ÄrztInnen des Totschlags beschuldigt

Bei einer Zwillingsgeburt sollen zwei FrauenärztInnen nach der Geburt eines gesunden Kindes das an einer schweren Hirnschädigung erkrankte zweite Kind mit Kaliumchlorid getötet haben.

Die MedizinerInnen haben den Vorwurf des Totschlags am Berliner Landgericht zurückgewiesen. „Wir hatten keine Zweifel, dass es richtig ist, was wir tun“, erklärte ein 73 Jahre alter Angeklagter zu Prozessbeginn am 22. Oktober. Im Vordergrund habe „nicht das Juristische, sondern das gesunde Kind gestanden“.

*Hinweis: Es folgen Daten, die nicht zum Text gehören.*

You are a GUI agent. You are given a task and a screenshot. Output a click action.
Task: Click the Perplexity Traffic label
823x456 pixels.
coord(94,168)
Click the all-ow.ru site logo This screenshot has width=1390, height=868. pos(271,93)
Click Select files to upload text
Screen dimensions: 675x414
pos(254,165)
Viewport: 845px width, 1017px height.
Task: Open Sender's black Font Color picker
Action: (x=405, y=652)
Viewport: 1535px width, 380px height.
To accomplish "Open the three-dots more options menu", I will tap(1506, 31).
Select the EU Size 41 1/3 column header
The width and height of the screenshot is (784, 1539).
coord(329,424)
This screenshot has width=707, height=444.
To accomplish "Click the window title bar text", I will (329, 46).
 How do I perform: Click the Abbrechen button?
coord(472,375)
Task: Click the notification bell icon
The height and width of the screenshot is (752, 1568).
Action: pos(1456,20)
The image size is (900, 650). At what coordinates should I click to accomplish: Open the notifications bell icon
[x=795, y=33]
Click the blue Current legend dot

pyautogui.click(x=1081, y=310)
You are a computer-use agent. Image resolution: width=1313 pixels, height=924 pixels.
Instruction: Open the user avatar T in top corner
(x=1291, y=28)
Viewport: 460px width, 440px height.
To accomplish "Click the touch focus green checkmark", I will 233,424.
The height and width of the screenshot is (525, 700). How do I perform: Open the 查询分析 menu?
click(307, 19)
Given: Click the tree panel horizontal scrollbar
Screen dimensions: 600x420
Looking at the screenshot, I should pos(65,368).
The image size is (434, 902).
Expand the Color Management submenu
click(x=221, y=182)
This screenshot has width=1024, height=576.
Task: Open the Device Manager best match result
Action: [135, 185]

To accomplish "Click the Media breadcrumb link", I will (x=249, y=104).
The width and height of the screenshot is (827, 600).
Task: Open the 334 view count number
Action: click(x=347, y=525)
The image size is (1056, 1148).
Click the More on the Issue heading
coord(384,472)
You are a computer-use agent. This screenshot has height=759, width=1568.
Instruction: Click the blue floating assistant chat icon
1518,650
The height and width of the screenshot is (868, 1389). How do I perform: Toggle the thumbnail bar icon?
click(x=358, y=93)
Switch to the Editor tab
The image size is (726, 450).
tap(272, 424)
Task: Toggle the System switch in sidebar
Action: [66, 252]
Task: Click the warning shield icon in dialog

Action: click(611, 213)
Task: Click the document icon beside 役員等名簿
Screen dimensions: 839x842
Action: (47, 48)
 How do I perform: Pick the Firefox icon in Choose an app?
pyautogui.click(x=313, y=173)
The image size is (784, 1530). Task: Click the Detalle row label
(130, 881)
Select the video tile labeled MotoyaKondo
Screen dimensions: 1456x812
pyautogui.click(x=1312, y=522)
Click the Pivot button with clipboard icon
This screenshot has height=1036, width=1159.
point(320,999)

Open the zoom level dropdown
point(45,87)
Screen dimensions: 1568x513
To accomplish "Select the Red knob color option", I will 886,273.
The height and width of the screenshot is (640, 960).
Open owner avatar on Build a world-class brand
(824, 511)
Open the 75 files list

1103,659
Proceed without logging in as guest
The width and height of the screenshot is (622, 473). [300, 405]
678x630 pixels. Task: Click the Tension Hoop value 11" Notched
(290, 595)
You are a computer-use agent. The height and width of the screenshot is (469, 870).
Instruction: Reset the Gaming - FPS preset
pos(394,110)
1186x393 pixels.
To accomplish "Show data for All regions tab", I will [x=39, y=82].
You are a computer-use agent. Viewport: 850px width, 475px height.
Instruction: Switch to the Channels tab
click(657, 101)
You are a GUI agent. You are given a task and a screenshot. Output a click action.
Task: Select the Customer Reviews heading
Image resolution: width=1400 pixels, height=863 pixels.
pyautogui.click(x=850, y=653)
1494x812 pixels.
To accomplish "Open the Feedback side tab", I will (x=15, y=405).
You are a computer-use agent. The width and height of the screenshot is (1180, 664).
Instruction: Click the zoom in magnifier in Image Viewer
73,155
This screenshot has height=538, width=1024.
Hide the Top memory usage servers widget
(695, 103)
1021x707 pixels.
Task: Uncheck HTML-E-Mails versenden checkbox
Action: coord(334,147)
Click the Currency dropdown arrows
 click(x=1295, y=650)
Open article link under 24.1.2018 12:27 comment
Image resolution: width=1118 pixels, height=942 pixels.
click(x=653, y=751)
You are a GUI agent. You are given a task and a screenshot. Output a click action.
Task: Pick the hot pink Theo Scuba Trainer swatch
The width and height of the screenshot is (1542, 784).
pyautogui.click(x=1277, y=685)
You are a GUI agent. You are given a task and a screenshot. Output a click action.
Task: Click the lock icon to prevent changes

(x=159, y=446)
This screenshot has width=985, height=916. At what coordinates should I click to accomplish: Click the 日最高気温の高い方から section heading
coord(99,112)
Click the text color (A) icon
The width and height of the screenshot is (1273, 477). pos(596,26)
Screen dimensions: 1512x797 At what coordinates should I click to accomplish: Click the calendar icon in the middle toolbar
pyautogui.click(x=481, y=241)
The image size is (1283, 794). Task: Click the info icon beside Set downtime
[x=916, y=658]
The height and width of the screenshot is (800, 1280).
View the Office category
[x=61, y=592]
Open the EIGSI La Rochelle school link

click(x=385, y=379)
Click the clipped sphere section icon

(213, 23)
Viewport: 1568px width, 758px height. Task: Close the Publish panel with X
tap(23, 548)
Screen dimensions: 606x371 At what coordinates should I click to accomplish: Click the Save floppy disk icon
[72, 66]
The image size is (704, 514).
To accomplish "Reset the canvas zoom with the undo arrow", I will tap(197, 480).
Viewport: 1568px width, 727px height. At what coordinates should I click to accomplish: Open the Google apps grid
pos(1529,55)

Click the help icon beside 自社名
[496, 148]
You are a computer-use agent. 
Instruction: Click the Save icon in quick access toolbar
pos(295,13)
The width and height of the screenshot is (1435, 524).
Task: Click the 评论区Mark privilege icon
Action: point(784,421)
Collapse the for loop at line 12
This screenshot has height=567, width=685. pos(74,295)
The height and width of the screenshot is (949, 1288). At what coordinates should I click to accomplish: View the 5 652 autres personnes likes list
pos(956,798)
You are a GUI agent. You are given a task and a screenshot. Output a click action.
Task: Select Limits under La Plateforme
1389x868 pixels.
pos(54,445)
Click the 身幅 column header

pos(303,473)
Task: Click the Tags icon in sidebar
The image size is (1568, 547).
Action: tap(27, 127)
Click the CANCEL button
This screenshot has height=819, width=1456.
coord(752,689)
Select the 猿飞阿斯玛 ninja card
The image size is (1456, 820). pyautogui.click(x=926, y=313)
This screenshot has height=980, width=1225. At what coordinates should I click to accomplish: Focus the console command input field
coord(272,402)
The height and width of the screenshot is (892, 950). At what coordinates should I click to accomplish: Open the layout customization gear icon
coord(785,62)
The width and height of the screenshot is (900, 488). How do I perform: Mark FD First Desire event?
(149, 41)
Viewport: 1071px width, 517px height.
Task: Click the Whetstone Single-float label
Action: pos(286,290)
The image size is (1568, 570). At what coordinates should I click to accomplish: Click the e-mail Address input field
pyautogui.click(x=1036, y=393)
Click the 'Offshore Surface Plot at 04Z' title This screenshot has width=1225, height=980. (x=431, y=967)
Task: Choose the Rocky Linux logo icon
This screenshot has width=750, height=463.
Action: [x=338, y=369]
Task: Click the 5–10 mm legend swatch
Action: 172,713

Die Staatsanwaltschaft geht davon aus, dass der damalige Chefarzt und eine 58 Jahre alte Ärztin die tödliche Injektion während der Geburt und damit zu einem Zeitpunkt vorgenommen hätten, zu dem dies rechtlich nicht mehr zulässig gewesen sei – es habe sich bereits um einen Menschen und nicht mehr um einen Fetus gehandelt.

Mit Beginn der Eröffnungswehen beziehungsweise im Fall eines Kaiserschnitts mit Eröffnung des Uterus handele es sich dem Gesetz zufolge um einen Menschen, so die Klägerin.

Die ÄrztInnen hätten bewusst nicht den in diesem Fall einer eineiigen Zwillingsschwangerschaft ärztlich angezeigten Weg einer selektiven Tötung des kranken Zwillings bereits im Mutterleib – also vor Beginn der Geburt – gewählt, so die Anklage. Sie hätten als erfahrene GynäkologInnen gewusst, dass sie keine Abtreibung mehr vornahmen.

Zu dem Vorfall sei es 2010 in einem Klinikum gekommen, als die Angeklagten an einer Frau, die sich mindestens in der 32. Schwangerschaftswoche befunden habe, einen Kaiserschnitt durchgeführt hätten. Die 58-jährige Ärztin sagte, sie hätten einen sicheren Weg für den zweiten Fetus finden und die Mutter nicht gefährden wollen. Der Prozess wird am 29. Oktober fortgesetzt.